I hate to wait and that has been a life-long challenge for me. Below is an excerpt from a recent Lion’s Roar article that helps me better understand why.
Valerie Mason-John, M.A. is a public speaker and master trainer in the field of conflict transformation, leadership and mindfulness, the author of ten books and the Co-Founder of Eight Step Recovery, an alternative to the 12-step program for addiction.
http://www.valeriemason-john.com
How to Free Yourself from the 7 Obsessions
To free ourselves from habitual patterns, says Valerie Mason-John, we need to see how they have become part of our identity.
VALERIE MASON-JOHN 8 MAY 2024
Watch your thoughts; they become habits.
Watch your habits; they become stories.
Watch your stories; they become excuses.
Watch your excuses; they become relapses.
Watch your relapses; they become dis-eases.
Watch your dis-eases; they become vicious cycles.
Watch your vicious cycles; they become your wheel of life.
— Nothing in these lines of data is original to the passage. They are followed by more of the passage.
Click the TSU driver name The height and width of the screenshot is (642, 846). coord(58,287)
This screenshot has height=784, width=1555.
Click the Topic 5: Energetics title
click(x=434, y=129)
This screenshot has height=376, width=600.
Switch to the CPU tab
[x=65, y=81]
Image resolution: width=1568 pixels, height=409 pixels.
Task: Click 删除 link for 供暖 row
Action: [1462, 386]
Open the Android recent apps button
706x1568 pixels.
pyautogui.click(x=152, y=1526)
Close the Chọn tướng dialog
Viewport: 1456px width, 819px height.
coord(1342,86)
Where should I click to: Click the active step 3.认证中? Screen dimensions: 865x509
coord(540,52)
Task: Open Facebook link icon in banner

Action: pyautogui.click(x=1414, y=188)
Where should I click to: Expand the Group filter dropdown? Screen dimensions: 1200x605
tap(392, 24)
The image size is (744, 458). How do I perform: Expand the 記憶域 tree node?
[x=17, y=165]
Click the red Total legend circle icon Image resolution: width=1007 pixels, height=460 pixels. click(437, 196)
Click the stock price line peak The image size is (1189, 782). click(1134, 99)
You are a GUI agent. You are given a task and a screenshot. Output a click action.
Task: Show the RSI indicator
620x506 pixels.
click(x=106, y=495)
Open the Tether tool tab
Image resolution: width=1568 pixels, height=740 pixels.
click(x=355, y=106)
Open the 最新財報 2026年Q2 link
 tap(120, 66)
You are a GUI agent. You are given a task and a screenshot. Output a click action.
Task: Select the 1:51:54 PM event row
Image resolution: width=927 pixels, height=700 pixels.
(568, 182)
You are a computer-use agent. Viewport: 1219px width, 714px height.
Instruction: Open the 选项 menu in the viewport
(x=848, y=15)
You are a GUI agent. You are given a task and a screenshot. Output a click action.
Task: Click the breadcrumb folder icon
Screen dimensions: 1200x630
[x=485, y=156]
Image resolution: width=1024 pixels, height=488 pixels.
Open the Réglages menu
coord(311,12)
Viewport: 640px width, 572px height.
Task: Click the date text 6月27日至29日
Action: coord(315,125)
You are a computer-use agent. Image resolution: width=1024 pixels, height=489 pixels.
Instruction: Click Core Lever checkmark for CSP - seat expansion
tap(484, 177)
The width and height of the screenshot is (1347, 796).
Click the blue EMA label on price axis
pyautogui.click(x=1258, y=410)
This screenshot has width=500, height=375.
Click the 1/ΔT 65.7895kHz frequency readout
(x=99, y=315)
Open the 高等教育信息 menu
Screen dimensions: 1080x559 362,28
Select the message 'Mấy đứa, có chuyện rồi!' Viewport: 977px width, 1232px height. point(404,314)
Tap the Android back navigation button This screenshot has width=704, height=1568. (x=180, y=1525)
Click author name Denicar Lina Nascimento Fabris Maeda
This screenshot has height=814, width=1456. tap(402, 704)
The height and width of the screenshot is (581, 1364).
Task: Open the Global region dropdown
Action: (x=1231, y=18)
We meditate to uproot what the Buddhist teachings call samskaras. These are the mental impressions and recollections that have been psychologically imprinted in our minds by early childhood trauma. …
Every time we habitually react, the past is present.
The thoughts that habitually run around in your head are part of your superego: they are giving internal voice to the adults in your past who harmed, hurt, and wounded you. Every time we habitually react, that past is present. It resurfaces.
I used to have a huge reaction if I was waiting for a friend and they were half an hour late. For some of you, someone being half an hour late wouldn’t be a big deal. But once upon a time, waiting for someone put my whole body into a crisis—palpitations, sweats, grinding my teeth. That’s because the memory was still in my body of the six-week-old me who was left somewhere by a mother who never returned. So when someone was late, my body memory was activated and I became deeply distressed.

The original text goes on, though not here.